### Word and item position data:
******

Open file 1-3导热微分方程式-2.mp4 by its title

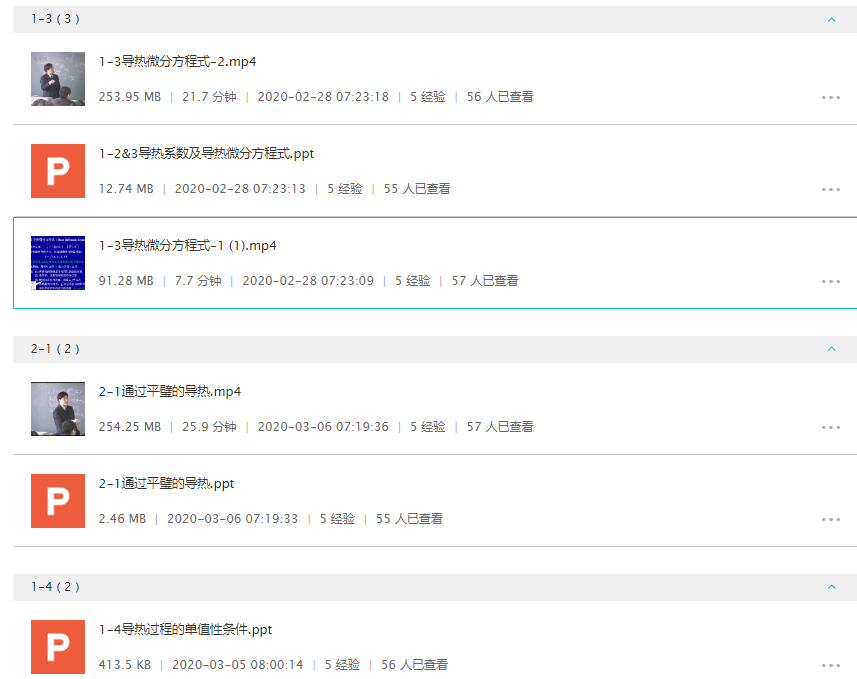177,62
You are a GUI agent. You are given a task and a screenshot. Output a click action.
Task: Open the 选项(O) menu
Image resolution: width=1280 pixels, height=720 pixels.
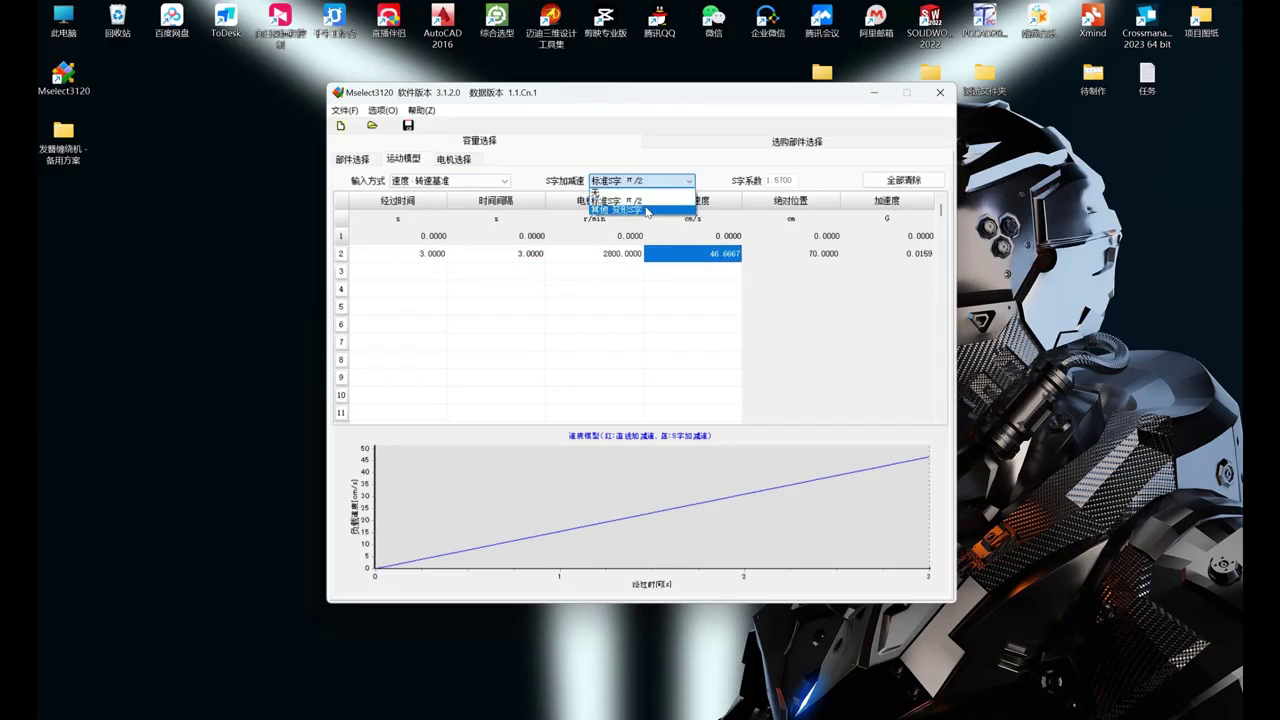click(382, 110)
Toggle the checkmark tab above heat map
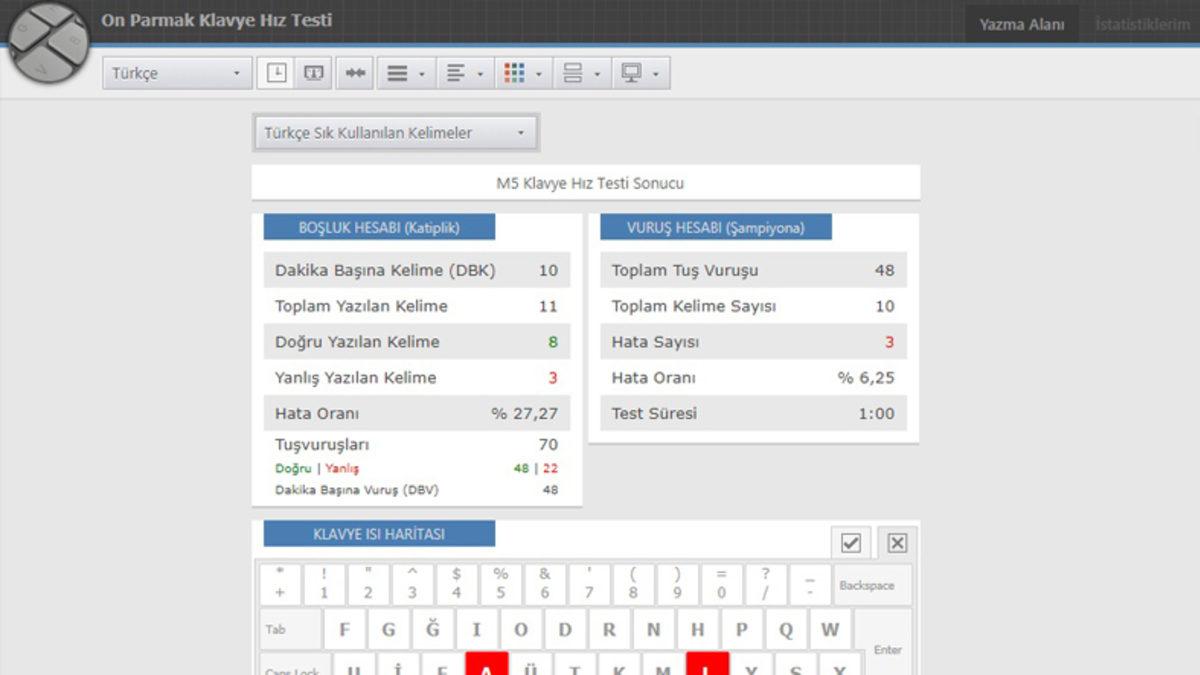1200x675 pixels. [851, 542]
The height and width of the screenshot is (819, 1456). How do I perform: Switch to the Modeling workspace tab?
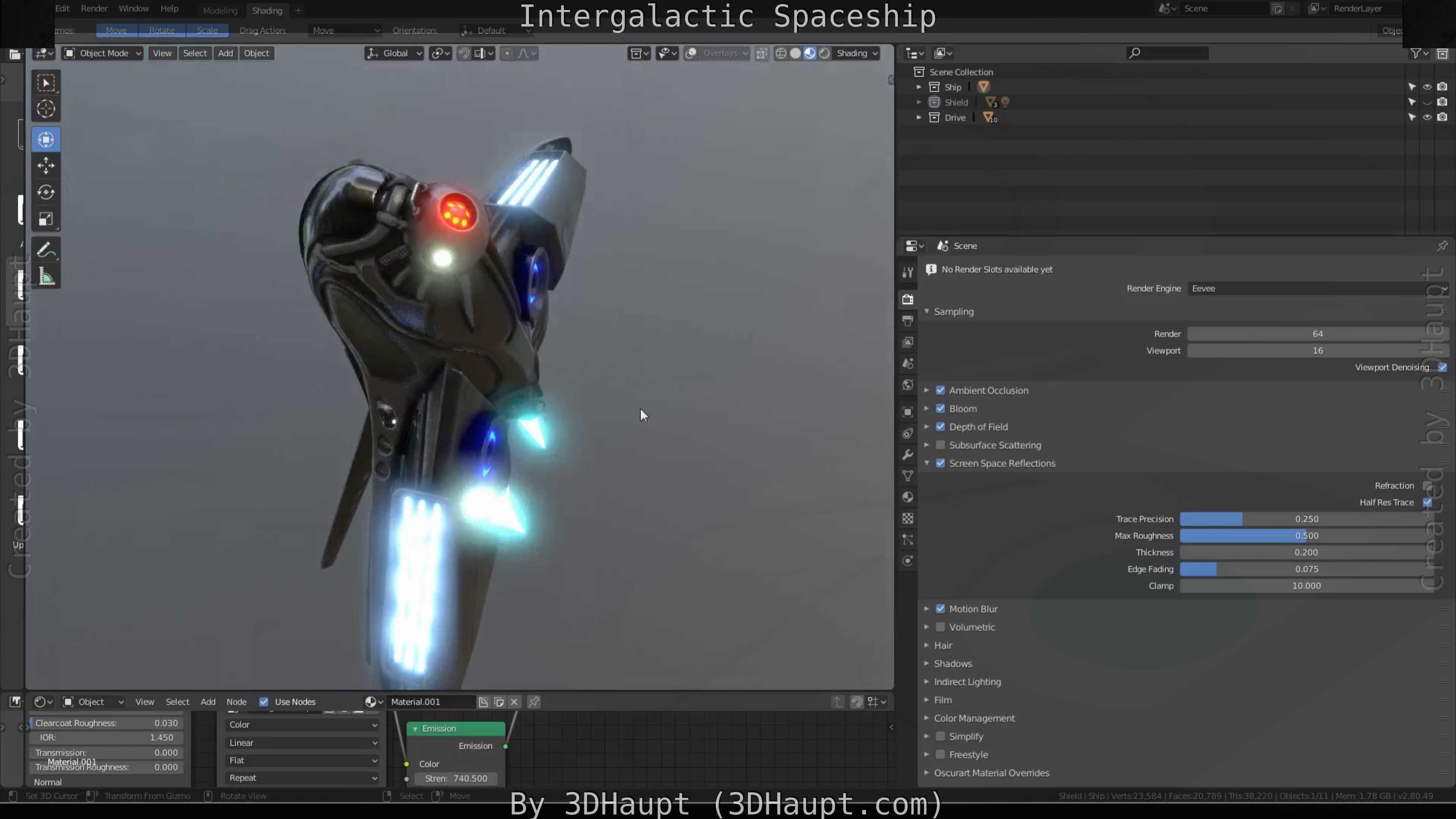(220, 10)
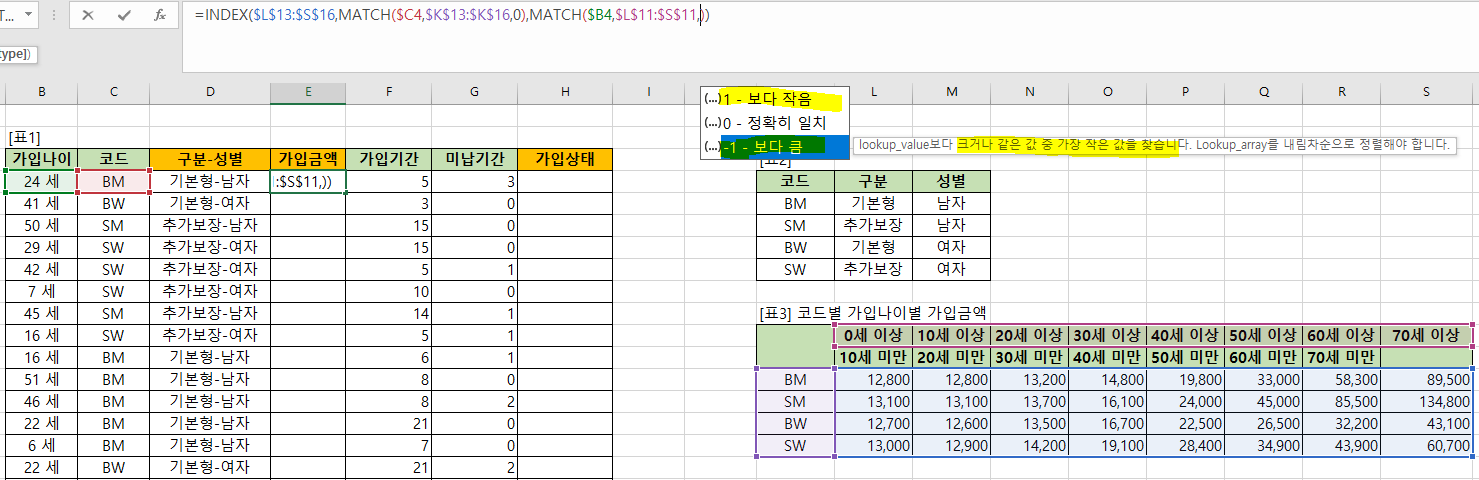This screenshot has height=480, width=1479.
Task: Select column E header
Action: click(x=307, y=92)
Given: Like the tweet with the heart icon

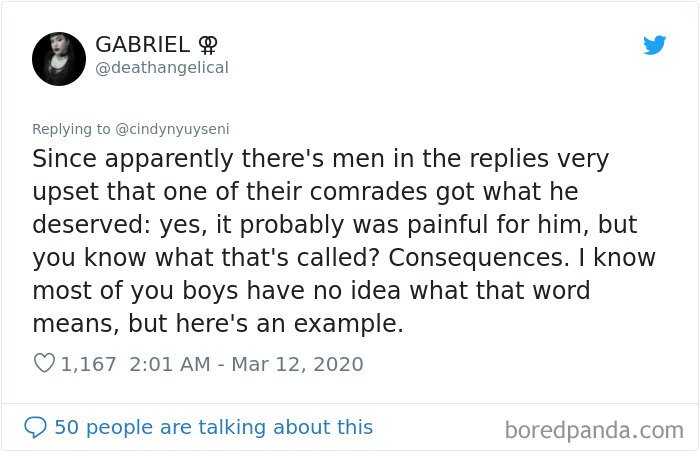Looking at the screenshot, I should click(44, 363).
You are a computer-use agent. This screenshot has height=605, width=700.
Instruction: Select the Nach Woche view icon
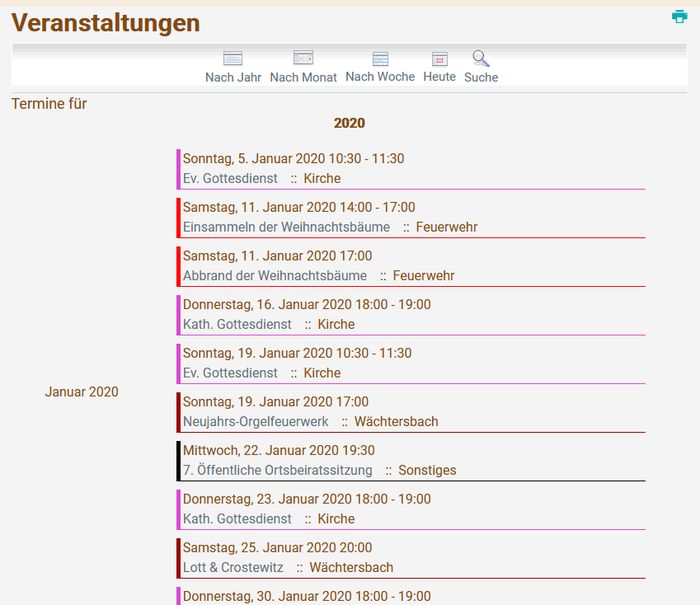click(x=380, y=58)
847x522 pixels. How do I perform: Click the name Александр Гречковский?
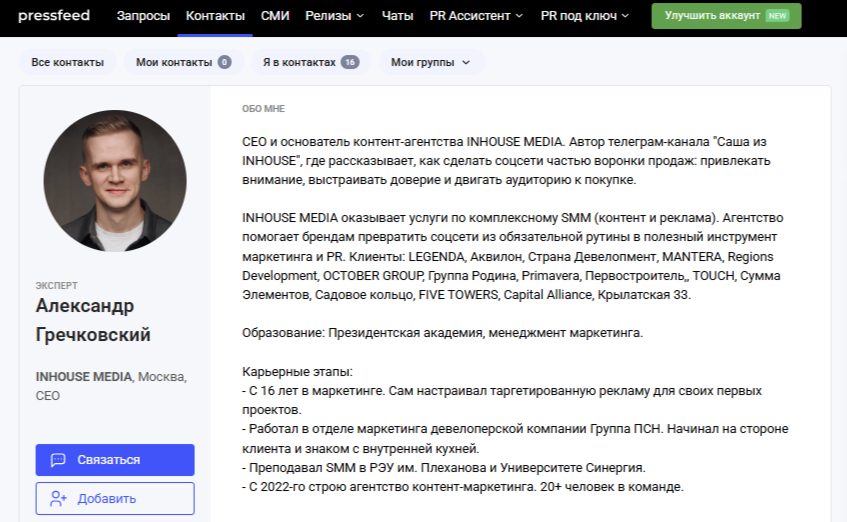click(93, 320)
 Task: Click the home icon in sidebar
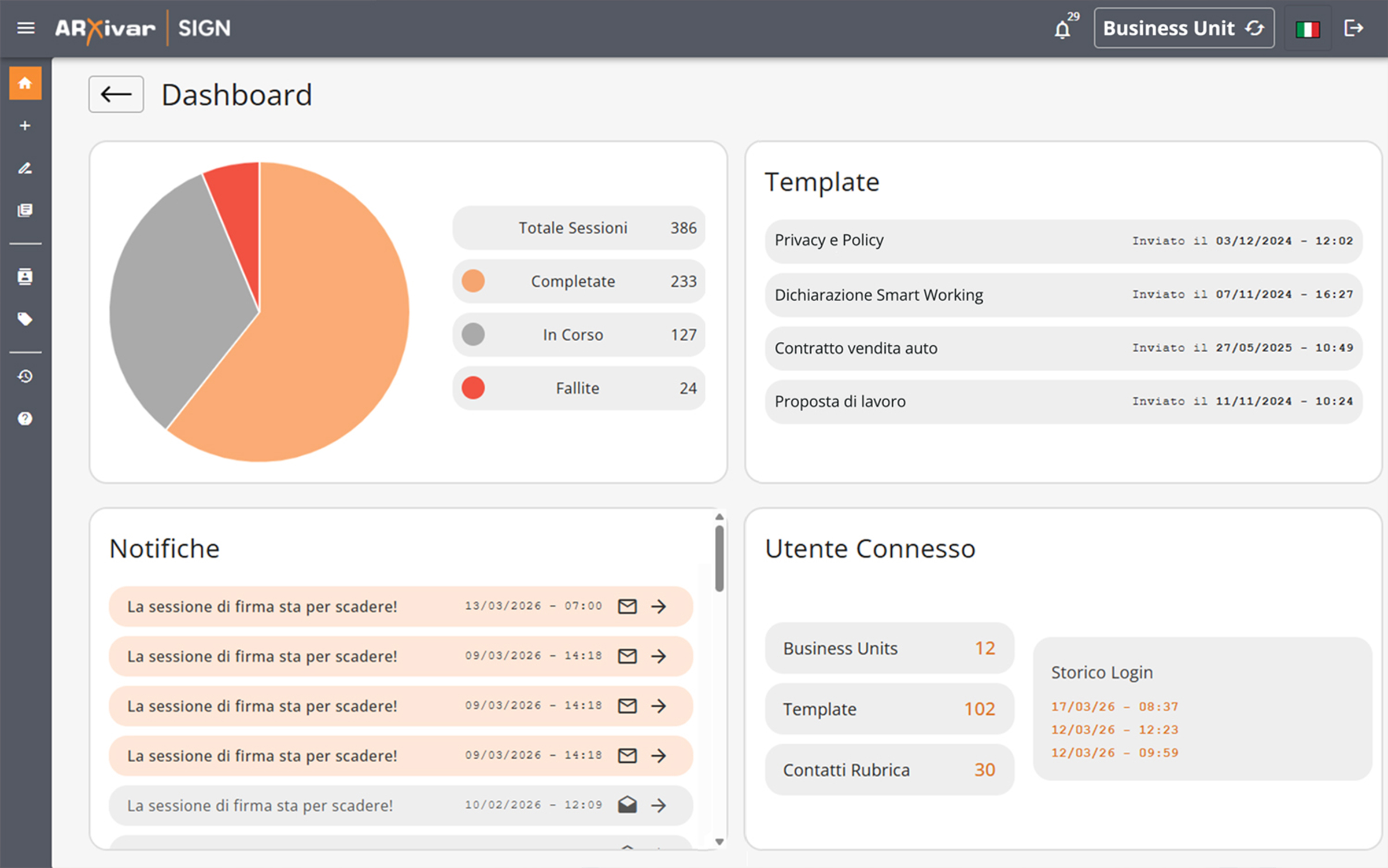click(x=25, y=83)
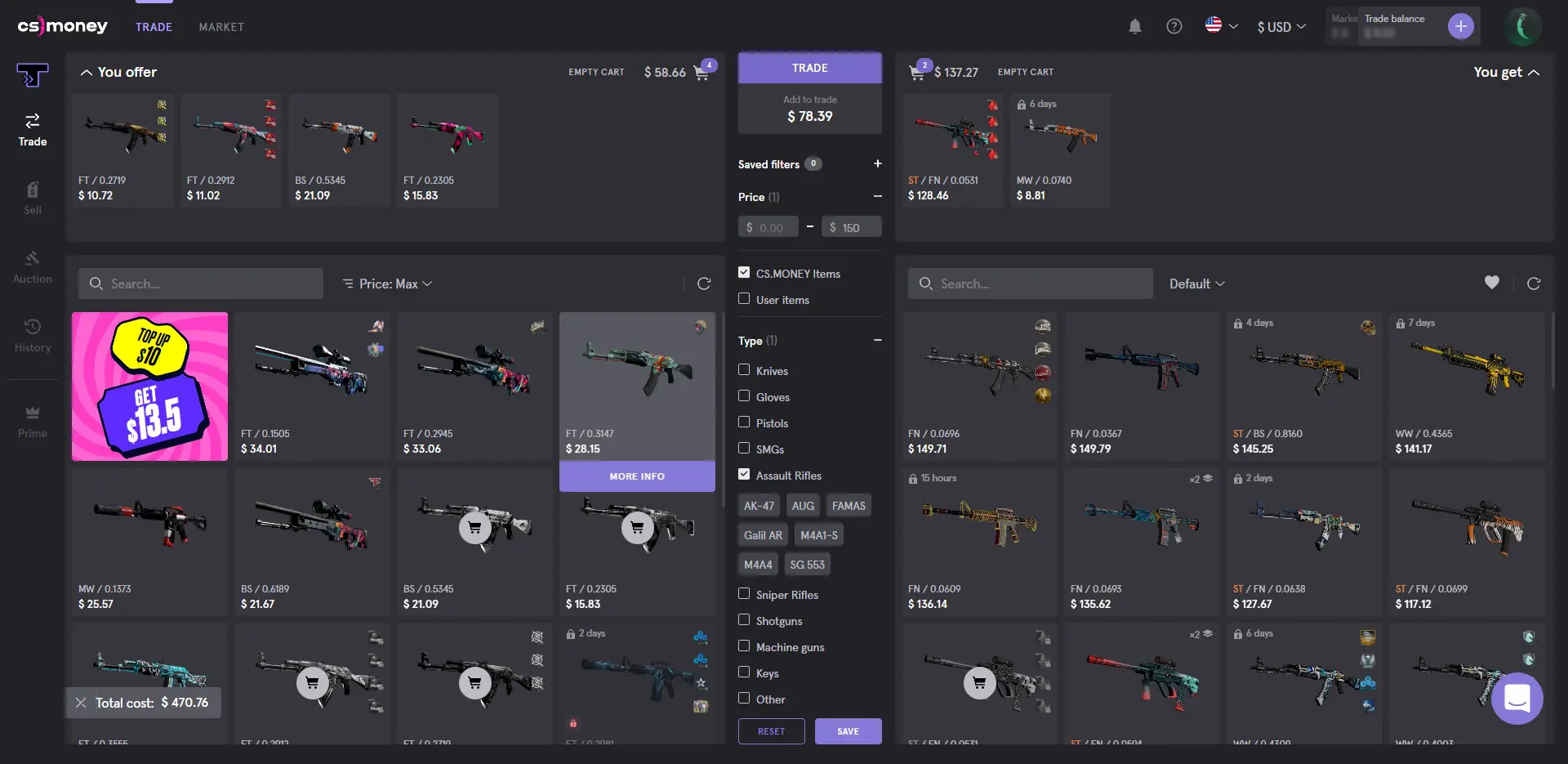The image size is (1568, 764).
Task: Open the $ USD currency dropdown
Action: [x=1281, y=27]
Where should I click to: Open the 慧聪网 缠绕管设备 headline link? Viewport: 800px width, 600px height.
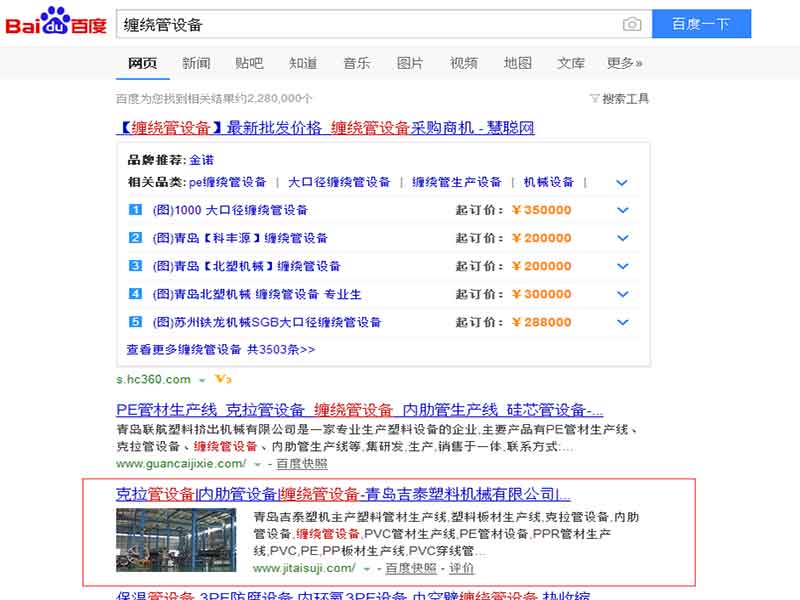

******

### Work to be completed:
Can you convert the data from the line containing "Given: Like the tweet with the heart icon" through the end of the data into a JSON list of strings, one string per line, with blank lines and pictures left out?

### Worked solution:
[
  "Given: Like the tweet with the heart icon",
  "Looking at the screenshot, I should click(44, 363).",
  "You are a computer-use agent. This screenshot has height=605, width=700.",
  "Instruction: Select the Nach Woche view icon",
  "click(x=380, y=58)",
  "847x522 pixels. How do I perform: Click the name Александр Гречковский?",
  "click(93, 320)",
  " Task: Click the home icon in sidebar",
  "click(x=25, y=83)",
  "The image size is (1568, 764).",
  "Task: Open the $ USD currency dropdown",
  "Action: [x=1281, y=27]",
  "Where should I click to: Open the 慧聪网 缠绕管设备 headline link? Viewport: 800px width, 600px height."
]